**Task to carry out**. The answer is the full set of records, given again exactly and without images.

◆ ◆ ◆ ◆ ◆

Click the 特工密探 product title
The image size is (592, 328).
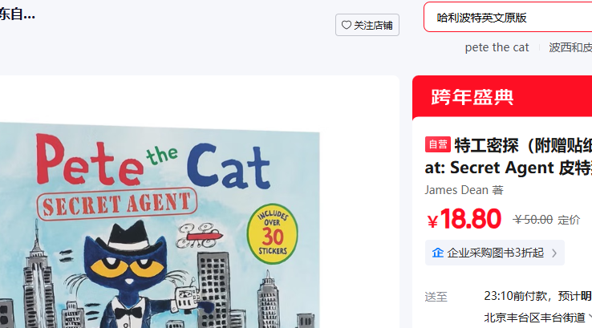tap(509, 156)
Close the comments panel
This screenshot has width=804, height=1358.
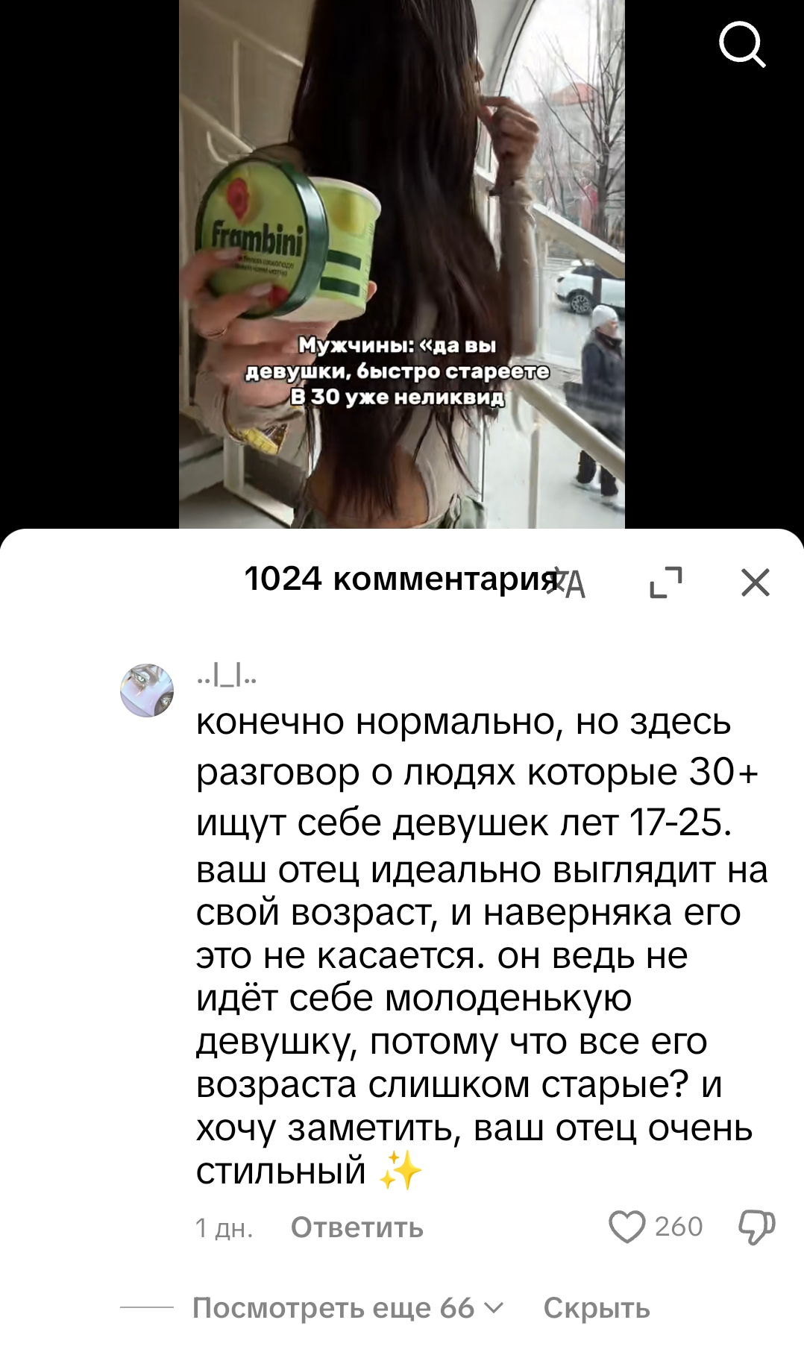[x=756, y=582]
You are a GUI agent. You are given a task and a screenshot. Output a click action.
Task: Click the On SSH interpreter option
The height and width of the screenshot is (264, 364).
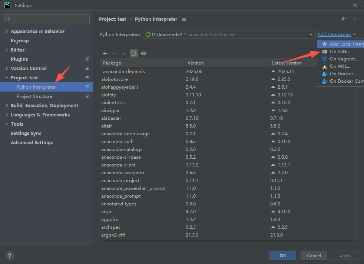tap(340, 52)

◆ ◆ ◆ ◆ ◆

**Answer to this task**.
Click the 特工密探 product title
The image size is (592, 328).
tap(509, 156)
Close the comments panel
This screenshot has width=804, height=1358.
[x=756, y=582]
You are a GUI agent. You are given a task and a screenshot. Output a click action.
Task: Click the On SSH interpreter option
The height and width of the screenshot is (264, 364).
tap(340, 52)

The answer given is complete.